I’m working on doing that now, but it’s slow going, because I’m also working on my mundane life. Grad school starts in two weeks, whoo hoo!
I’m working on detaching my understanding of religion both from Christianity, and from the anchor of Wicca that seems to pervade a great deal of Pagan religions. Part of that includes crafting a cycle of holidays that mean something to me, as a modern polytheistic Pagan.
My polytheism involves learning what it means to be a privileged white girl who was called (rather insistently) by a Santerian/La Lucumi Regla spirit/deity. Doing so has led to so many powerful understandings about myself and the world I live in, and not all of them (in fact, hardly any of them) comfortable. Yet, I am grateful for it, too.

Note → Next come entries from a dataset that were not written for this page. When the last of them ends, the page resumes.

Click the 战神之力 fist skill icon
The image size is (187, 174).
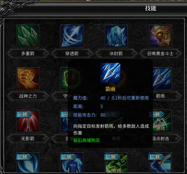[x=28, y=79]
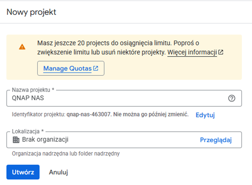
Task: Select Edytuj to edit project identifier
Action: click(x=205, y=115)
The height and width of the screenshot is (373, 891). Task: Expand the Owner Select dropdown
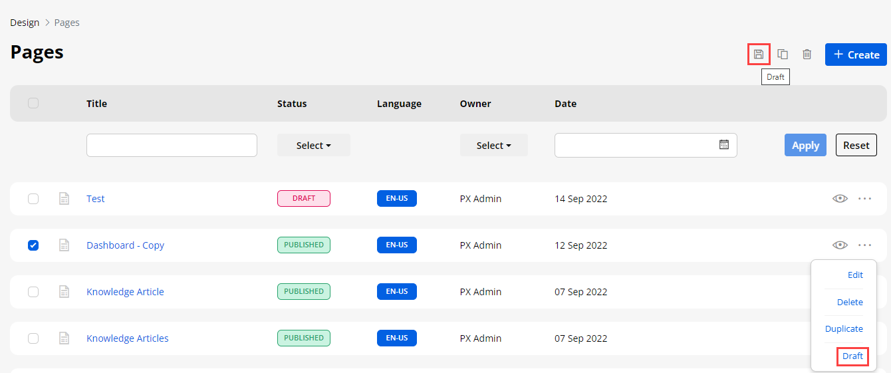(x=493, y=146)
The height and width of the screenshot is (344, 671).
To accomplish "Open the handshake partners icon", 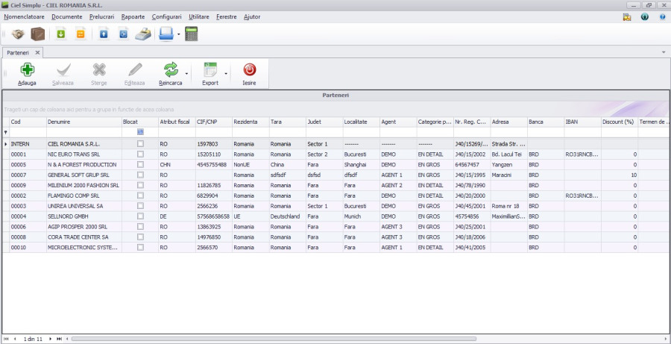I will click(18, 34).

My polytheism involves reading blog posts from other polytheists (Pagan and non), and mulling over their ideas. I’m sure there are some people who think of me as an annoyingly active bee buzzing around, but the truth is that most of what I read, I don’t comment on unless I’m moved to emotionally. Sometimes that emotion is anger, but sometimes it’s an awe so profound that I can’t really say anything other than “thank you so much for posting this.” That happens a lot on the Magick from Scratch blog.
Right now, my polytheism involves a lot of reading, seeking, and questioning. Seeing what others do, to give myself an idea, a framework. Thinking. A lot of thinking. Devotional prayers every night. Trying to get a handle on this meditation thing, which has never been my strongest suit but which I feel called to at least keep trying.
My polytheism is a work in progress, and that’s okay. I post about it here when moved to do so because I think seeing the process is just as useful as seeing the finish product. I hope that one day I might be able to help someone else the way a lot of my Pagan and polytheist friends have helped me.
The one thing my polytheism does not include, and never will include, is telling other people what their polytheism should look like.